Hungary is hoping to encourage developers to build small ground-mounted solar parks at suitable agricultural sites by offering an easing of development regulations, access to loans from the Hungarian Development Bank and the promise that the State will sign power purchase agreements (PPAs) to all solar parks that meet the requirements.
Addressing a news conference in Budapest, Hungary’s minister heading the Prime Minister’s office János Lázár said that the government “supports the creation of as many solar power plants in Hungary as possible,” revealing that subsidized loans would be made available to developers or farmers seeking to build solar farms no larger than 500 kW on plots no larger than one hectare.
The state-owned Development Bank, MFB will provide the loans, while the government will relax regulations that currently dictate the narrow parameter for the use of farmland.
Currently, Hungary sources 29% of its power needs from outside its borders, and while 50% of the nation’s power is generated from a single nuclear plant, the government is eager to exert greater autonomy over its energy supply.
Many parts of Hungary’s southeastern regions are prime development spots for solar plants, enjoying excellent levels of solar irradiation, flat terrain and good infrastructure.

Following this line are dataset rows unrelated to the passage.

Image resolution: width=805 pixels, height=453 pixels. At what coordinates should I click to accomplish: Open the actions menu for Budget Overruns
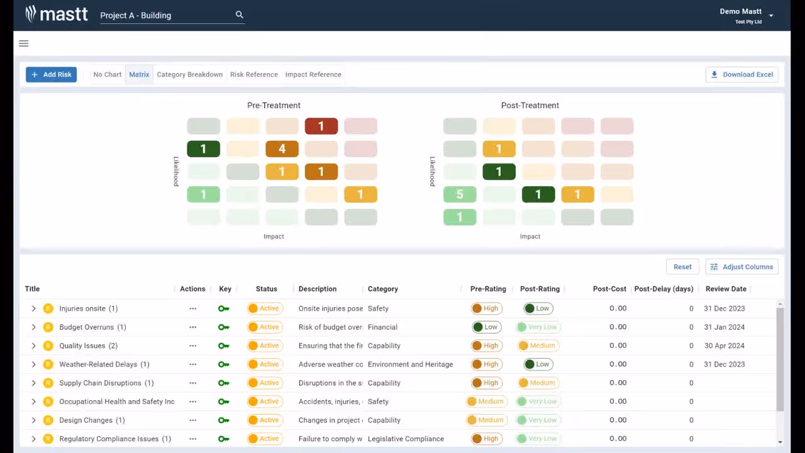(192, 327)
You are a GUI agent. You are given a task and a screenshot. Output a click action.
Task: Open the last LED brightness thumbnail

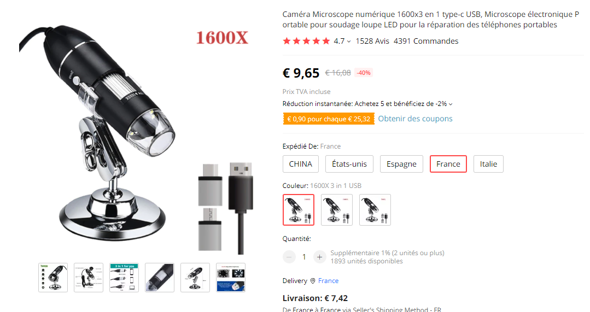(x=231, y=278)
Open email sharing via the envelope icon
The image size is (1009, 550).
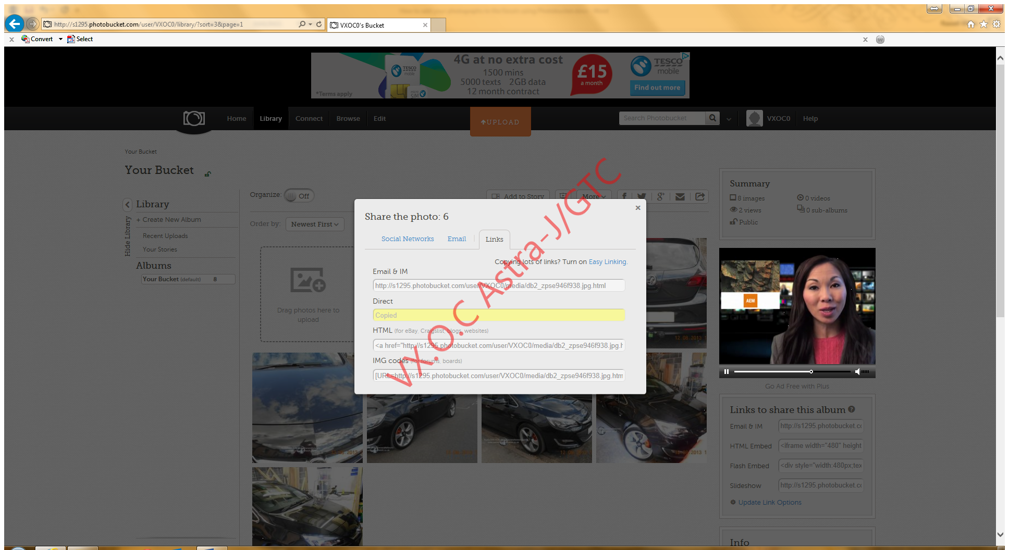(x=680, y=196)
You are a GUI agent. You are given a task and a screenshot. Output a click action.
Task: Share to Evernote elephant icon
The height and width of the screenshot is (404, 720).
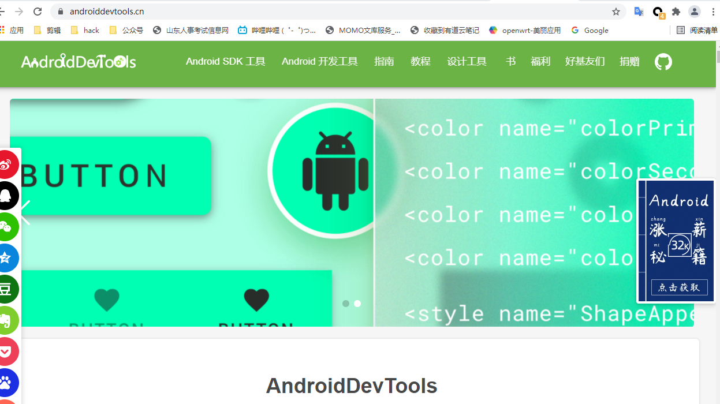tap(8, 321)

The government is targeting 14% renewable energy penetration by 2020. According to the European Commission, the nation’s currently generations less than 10% of its electricity from clean sources. Lázár said that some 2,600 solar power plant permits were issued in the second half of 2016, with around half of those currently at various stages of construction.
Last month, the Hungarian government updated its FIT decree to allow some 2 GW of approved renewable projects approved under the scheme – which was closed in mid-2016 – to still be eligible for the FIT provided they are completed before the end of 2018.
Accurate data on Hungary’s cumulative installed PV capacity remains hard to pin down, but estimates provided to pv magazine by the country’s Regional Centre for Energy Policy Research suggest Hungary ended 2016 with around 270 MW of solar capacity installed.